Task description: While reading through the material below, copy each line that holds the word "computer".

Provided records:
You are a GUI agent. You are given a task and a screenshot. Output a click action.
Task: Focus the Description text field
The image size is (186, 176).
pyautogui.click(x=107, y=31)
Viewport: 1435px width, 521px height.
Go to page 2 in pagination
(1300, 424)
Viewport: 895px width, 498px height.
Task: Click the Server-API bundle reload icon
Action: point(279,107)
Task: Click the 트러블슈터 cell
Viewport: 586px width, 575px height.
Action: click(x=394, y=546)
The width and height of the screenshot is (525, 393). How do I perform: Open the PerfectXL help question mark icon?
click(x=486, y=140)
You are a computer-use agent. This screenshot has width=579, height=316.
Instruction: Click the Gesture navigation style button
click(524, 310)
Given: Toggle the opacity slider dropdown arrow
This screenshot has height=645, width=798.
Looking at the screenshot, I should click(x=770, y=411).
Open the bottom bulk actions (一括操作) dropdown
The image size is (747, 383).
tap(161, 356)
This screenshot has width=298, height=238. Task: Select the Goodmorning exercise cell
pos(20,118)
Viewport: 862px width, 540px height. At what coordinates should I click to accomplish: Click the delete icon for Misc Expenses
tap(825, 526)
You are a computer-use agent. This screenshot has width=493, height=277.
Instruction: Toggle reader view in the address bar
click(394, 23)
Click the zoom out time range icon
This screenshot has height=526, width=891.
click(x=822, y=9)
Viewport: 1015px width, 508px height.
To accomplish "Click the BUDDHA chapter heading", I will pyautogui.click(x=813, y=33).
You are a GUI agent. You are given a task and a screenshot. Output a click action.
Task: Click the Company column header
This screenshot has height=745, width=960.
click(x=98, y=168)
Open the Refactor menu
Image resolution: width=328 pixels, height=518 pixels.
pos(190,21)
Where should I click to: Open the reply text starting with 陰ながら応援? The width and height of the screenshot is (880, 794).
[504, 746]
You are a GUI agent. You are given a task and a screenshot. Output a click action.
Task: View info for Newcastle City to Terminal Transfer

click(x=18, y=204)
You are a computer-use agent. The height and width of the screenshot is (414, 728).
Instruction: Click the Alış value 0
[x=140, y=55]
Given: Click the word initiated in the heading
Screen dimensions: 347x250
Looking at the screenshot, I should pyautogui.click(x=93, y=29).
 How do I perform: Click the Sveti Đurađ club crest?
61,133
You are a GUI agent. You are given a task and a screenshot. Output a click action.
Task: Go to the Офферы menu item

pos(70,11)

Exercise response:
You are a computer-use agent. This screenshot has width=579, height=316.
You are a computer-use agent. This screenshot has width=493, height=277.
You are a computer-use agent. The height and width of the screenshot is (414, 728).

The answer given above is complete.